╭─ Supplied material

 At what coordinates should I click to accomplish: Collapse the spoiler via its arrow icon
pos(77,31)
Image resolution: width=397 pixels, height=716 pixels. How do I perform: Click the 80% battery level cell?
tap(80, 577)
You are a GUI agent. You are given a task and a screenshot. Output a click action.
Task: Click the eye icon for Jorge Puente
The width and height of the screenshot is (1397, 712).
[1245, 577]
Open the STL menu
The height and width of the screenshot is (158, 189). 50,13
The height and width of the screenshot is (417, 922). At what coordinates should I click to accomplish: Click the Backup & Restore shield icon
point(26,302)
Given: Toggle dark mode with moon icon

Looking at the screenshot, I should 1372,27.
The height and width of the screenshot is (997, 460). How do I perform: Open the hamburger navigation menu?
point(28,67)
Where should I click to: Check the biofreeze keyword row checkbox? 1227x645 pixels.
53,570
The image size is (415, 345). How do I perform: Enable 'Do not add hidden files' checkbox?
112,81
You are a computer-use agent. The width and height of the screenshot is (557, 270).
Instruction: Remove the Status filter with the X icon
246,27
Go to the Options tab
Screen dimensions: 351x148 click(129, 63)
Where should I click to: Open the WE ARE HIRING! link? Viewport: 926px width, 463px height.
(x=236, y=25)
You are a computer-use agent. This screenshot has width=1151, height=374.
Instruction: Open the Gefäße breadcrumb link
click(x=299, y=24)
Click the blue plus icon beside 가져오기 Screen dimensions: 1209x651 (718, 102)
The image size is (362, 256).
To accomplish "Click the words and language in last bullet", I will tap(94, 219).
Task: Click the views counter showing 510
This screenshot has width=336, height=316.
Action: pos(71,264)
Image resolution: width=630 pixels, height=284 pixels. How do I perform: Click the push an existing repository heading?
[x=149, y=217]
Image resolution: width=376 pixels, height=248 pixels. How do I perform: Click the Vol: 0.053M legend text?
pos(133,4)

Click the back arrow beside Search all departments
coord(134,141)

╰─

Exercise requirements: Return each record exactly as given.

Solution to this exercise:
 At what coordinates should I click to accomplish: Collapse the spoiler via its arrow icon
pos(77,31)
Image resolution: width=397 pixels, height=716 pixels. How do I perform: Click the 80% battery level cell?
tap(80, 577)
You are a GUI agent. You are given a task and a screenshot. Output a click action.
Task: Click the eye icon for Jorge Puente
The width and height of the screenshot is (1397, 712).
[1245, 577]
Open the STL menu
The height and width of the screenshot is (158, 189). 50,13
The height and width of the screenshot is (417, 922). At what coordinates should I click to accomplish: Click the Backup & Restore shield icon
point(26,302)
Given: Toggle dark mode with moon icon

Looking at the screenshot, I should 1372,27.
The height and width of the screenshot is (997, 460). How do I perform: Open the hamburger navigation menu?
point(28,67)
Where should I click to: Check the biofreeze keyword row checkbox? 1227x645 pixels.
53,570
The image size is (415, 345). How do I perform: Enable 'Do not add hidden files' checkbox?
112,81
You are a computer-use agent. The width and height of the screenshot is (557, 270).
Instruction: Remove the Status filter with the X icon
246,27
Go to the Options tab
Screen dimensions: 351x148 click(129, 63)
Where should I click to: Open the WE ARE HIRING! link? Viewport: 926px width, 463px height.
(x=236, y=25)
You are a computer-use agent. This screenshot has width=1151, height=374.
Instruction: Open the Gefäße breadcrumb link
click(x=299, y=24)
Click the blue plus icon beside 가져오기 Screen dimensions: 1209x651 (718, 102)
The image size is (362, 256).
To accomplish "Click the words and language in last bullet", I will tap(94, 219).
Task: Click the views counter showing 510
This screenshot has width=336, height=316.
Action: pos(71,264)
Image resolution: width=630 pixels, height=284 pixels. How do I perform: Click the push an existing repository heading?
[x=149, y=217]
Image resolution: width=376 pixels, height=248 pixels. How do I perform: Click the Vol: 0.053M legend text?
pos(133,4)

Click the back arrow beside Search all departments
coord(134,141)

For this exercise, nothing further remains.